> RECORDS PROVIDED

____

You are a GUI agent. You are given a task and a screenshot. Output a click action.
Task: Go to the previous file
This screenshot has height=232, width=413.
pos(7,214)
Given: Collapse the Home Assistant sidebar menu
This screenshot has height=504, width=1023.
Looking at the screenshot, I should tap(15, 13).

____

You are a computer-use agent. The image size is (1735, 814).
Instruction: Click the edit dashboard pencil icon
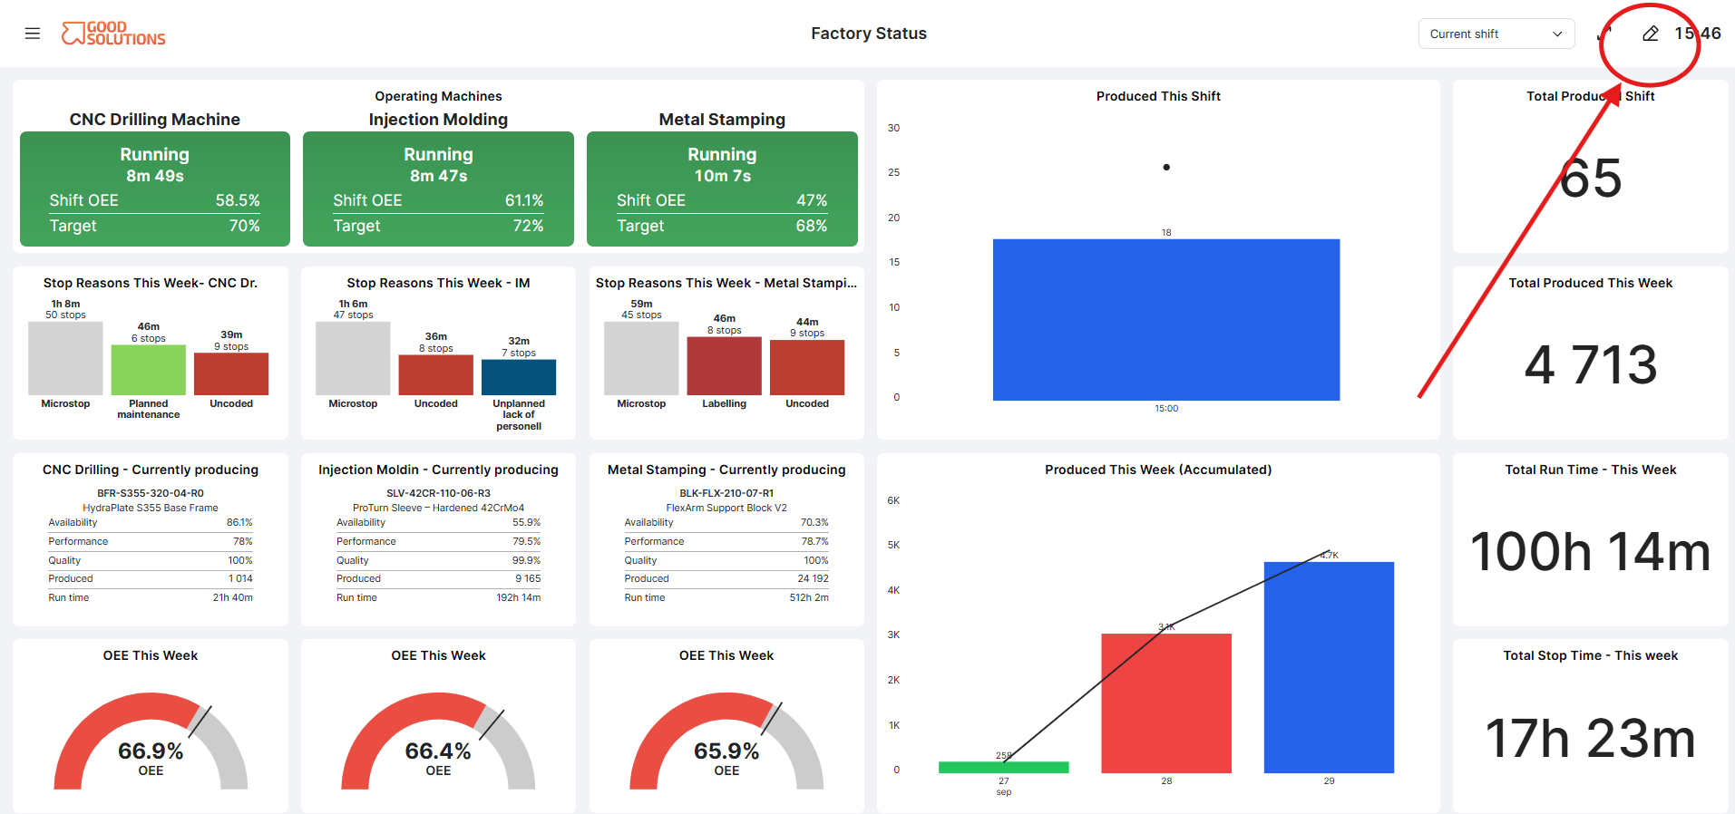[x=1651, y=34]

____

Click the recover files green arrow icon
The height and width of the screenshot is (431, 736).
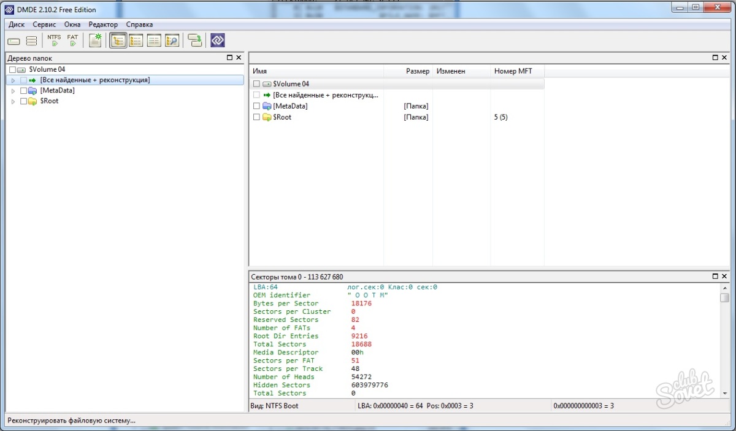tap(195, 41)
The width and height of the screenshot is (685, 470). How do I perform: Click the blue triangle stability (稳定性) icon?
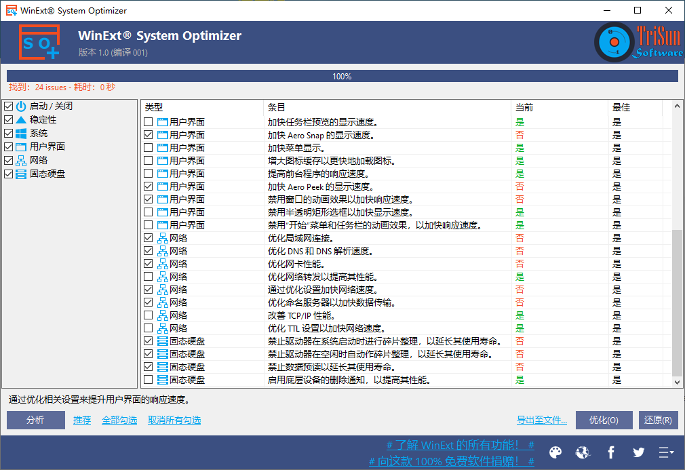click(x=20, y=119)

____

> WHAT TO DO
Write out the material word for word, starting with the line that contains "Given: Collapse the" and going on through the line that contains "Looking at the", including both of those lines.

> COMPLETED EXERCISE
Given: Collapse the Home Assistant sidebar menu
This screenshot has height=504, width=1023.
Looking at the screenshot, I should tap(15, 13).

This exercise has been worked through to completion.